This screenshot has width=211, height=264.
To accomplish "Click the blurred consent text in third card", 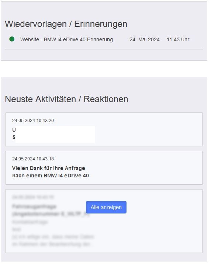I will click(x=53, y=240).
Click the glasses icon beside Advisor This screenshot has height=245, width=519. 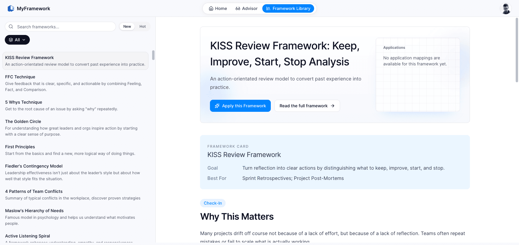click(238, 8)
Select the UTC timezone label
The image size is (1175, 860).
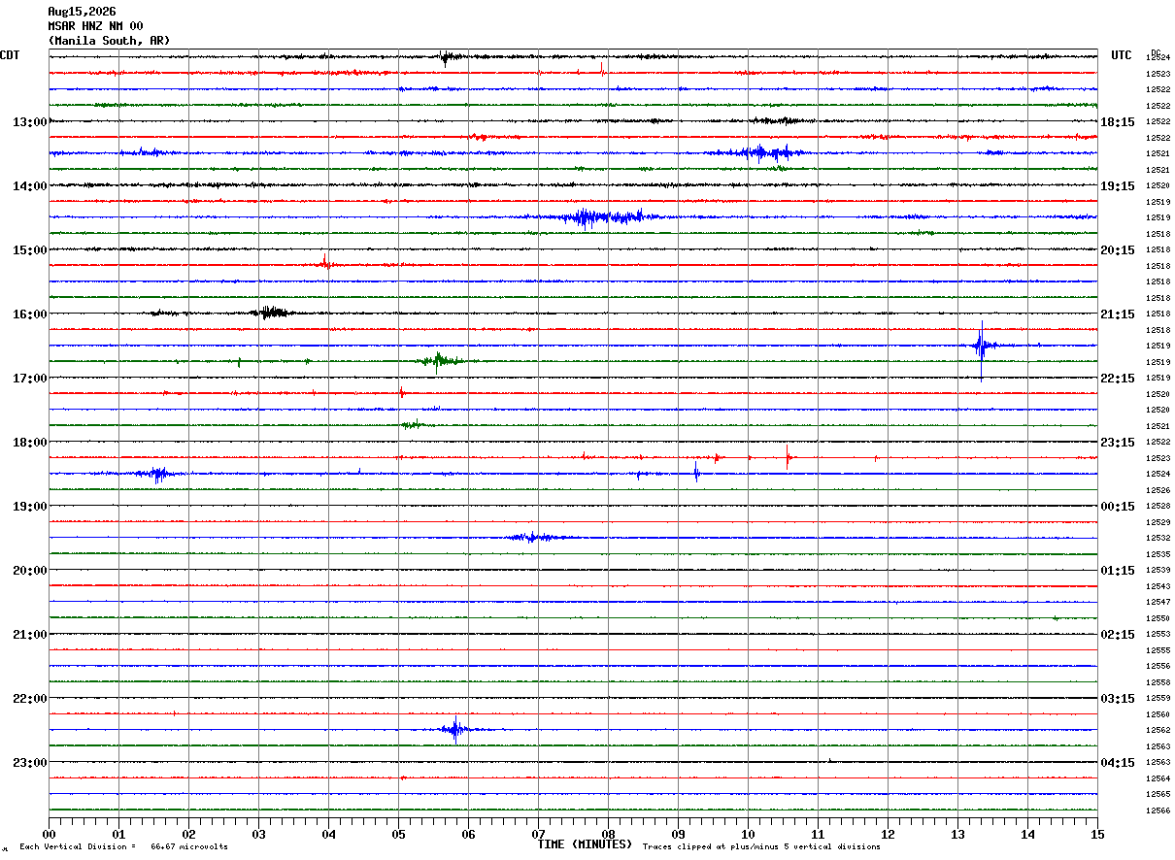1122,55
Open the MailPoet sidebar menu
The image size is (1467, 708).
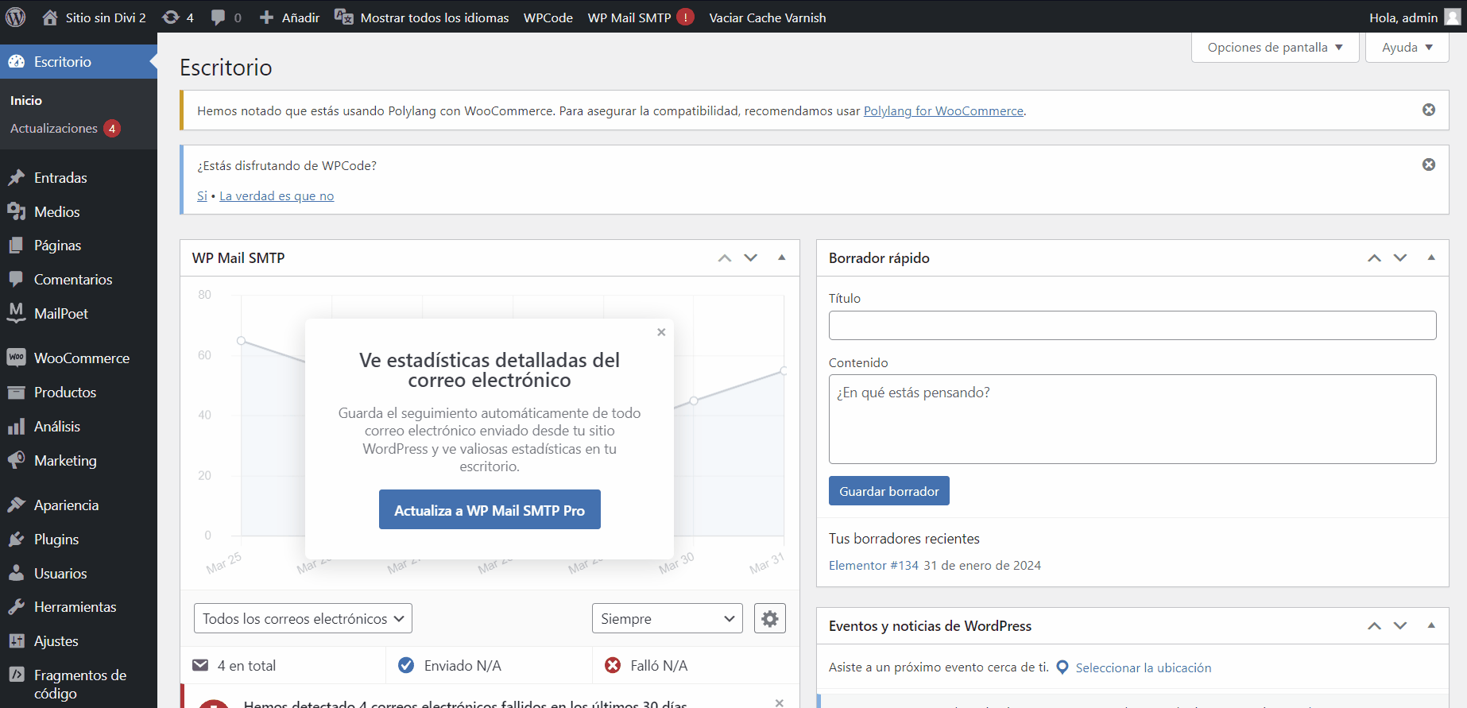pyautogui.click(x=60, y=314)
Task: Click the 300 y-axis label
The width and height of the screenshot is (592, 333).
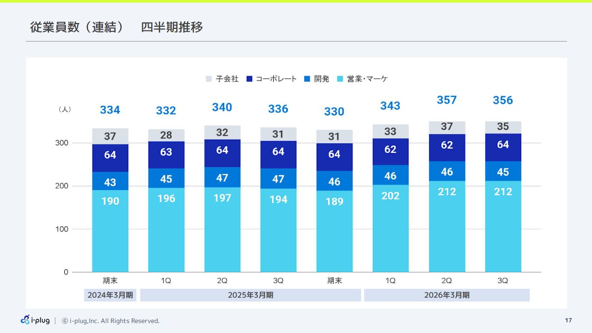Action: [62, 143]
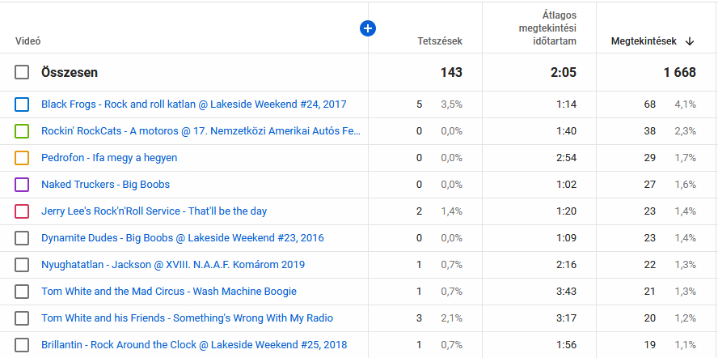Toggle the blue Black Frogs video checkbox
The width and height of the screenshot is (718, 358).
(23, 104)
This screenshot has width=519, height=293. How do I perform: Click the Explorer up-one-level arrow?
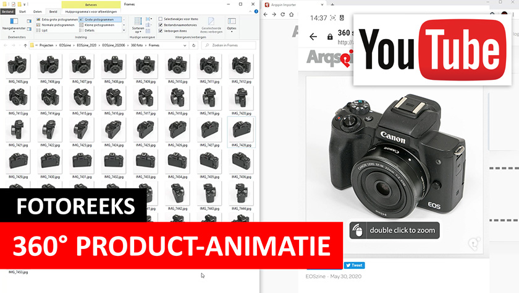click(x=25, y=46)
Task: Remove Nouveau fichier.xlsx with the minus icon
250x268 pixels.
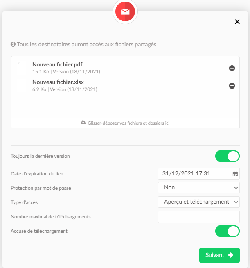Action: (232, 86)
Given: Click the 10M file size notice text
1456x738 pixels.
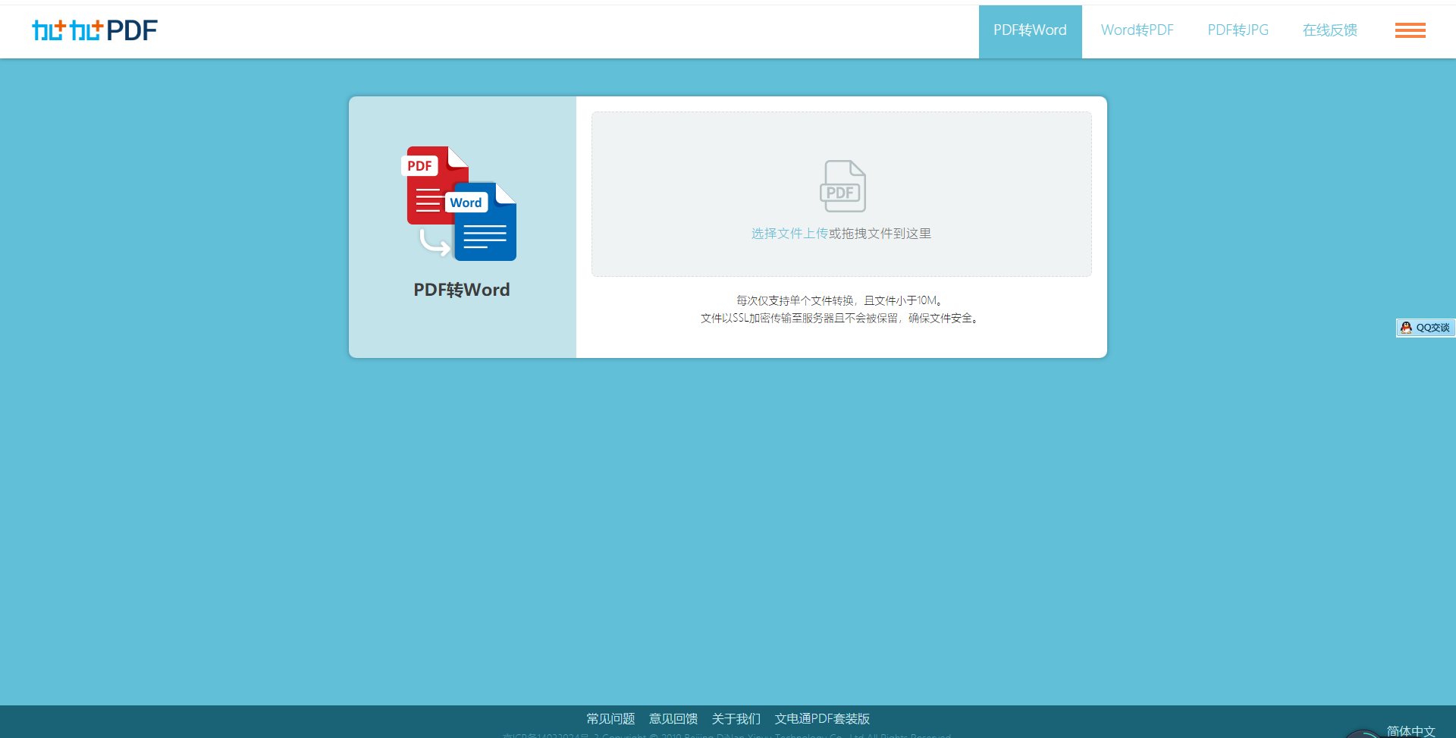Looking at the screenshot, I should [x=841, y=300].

——

Problem →
Show all lines from the entries that hold "Task".

Problem solution →
Task: Click the 300 y-axis label
Task: Remove Nouveau fichier.xlsx with the minus icon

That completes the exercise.